◆ SOURCE DATA
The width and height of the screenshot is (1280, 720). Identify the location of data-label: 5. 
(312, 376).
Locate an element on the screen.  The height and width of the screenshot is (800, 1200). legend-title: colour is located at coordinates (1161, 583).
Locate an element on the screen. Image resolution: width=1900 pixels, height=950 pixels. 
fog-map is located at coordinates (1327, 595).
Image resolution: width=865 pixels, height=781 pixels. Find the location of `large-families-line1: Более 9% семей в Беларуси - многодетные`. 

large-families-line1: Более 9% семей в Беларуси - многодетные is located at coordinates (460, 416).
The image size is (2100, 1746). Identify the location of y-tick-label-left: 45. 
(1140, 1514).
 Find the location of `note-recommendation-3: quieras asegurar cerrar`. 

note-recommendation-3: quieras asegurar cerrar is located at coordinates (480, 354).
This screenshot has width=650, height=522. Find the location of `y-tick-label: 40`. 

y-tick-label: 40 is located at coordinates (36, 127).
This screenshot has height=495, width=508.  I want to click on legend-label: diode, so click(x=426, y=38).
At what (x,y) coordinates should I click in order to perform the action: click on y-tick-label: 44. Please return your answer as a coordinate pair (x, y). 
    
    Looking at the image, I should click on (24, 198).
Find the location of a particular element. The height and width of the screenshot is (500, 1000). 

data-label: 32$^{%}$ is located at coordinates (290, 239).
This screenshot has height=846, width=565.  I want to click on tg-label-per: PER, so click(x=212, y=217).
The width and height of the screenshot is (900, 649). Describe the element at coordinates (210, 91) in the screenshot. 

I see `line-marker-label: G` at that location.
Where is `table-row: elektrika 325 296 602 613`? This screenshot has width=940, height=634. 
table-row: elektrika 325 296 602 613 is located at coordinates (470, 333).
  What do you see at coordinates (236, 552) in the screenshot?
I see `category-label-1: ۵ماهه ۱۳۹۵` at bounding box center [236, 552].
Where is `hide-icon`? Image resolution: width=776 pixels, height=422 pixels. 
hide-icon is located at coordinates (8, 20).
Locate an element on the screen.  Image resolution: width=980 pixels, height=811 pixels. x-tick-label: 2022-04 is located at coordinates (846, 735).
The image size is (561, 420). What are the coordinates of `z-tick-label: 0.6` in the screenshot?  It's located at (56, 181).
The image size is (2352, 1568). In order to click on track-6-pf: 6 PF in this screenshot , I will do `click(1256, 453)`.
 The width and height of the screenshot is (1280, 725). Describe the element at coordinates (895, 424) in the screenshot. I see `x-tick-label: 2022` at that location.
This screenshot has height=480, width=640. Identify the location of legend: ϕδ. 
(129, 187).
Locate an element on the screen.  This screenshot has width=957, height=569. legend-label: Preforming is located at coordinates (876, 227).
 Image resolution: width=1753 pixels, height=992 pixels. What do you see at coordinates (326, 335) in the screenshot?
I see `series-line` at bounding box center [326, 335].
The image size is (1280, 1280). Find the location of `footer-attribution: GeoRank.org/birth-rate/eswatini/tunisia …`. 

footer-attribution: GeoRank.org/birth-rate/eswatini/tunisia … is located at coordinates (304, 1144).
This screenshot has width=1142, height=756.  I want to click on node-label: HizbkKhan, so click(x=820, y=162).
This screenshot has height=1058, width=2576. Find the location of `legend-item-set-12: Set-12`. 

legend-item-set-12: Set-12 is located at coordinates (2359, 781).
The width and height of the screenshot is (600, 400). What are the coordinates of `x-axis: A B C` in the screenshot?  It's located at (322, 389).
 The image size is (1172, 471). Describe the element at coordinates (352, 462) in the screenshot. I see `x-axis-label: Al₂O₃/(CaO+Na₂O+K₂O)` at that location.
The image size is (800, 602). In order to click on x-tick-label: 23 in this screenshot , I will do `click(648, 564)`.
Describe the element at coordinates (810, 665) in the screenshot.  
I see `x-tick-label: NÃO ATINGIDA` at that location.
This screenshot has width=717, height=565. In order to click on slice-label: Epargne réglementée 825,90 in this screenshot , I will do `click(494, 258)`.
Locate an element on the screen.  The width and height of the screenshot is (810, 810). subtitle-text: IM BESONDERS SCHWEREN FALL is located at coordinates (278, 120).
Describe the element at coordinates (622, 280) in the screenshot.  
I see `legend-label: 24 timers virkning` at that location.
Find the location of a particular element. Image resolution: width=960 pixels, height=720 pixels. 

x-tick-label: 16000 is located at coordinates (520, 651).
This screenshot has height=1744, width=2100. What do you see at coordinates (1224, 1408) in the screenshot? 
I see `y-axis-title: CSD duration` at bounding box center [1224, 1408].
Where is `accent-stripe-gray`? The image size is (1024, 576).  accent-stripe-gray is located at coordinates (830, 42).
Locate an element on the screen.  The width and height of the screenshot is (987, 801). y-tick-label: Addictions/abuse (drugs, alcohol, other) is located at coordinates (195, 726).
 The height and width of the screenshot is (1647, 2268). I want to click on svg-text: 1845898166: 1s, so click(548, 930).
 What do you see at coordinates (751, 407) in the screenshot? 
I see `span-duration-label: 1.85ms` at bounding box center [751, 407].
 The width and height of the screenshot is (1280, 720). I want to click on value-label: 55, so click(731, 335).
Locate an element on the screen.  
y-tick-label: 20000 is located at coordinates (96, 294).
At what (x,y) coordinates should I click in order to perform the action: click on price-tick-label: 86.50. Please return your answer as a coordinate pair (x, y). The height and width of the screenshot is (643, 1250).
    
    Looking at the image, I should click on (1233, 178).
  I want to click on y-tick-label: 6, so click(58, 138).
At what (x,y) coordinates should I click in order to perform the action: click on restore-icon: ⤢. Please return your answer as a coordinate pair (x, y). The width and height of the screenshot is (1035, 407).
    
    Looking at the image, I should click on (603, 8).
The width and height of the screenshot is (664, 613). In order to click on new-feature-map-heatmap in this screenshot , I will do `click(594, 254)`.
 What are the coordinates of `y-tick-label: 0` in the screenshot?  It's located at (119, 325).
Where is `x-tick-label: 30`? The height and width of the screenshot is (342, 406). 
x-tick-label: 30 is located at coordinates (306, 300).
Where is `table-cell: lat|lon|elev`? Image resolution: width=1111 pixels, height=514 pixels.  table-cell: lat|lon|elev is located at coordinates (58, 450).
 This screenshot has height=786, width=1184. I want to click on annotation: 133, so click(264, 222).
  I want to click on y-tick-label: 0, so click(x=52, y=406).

◆ ABOUT THIS EXERCISE
Transcribe the rows above word for word, starting with the very first line and ending with the line that contains "large-families-line1: Более 9% семей в Беларуси - многодетные is", both ends included.

◆ RESPONSE TO THIS TASK
The width and height of the screenshot is (1280, 720). Identify the location of data-label: 5. 
(312, 376).
Locate an element on the screen.  The height and width of the screenshot is (800, 1200). legend-title: colour is located at coordinates (1161, 583).
Locate an element on the screen. Image resolution: width=1900 pixels, height=950 pixels. 
fog-map is located at coordinates (1327, 595).
Image resolution: width=865 pixels, height=781 pixels. Find the location of `large-families-line1: Более 9% семей в Беларуси - многодетные`. 

large-families-line1: Более 9% семей в Беларуси - многодетные is located at coordinates (460, 416).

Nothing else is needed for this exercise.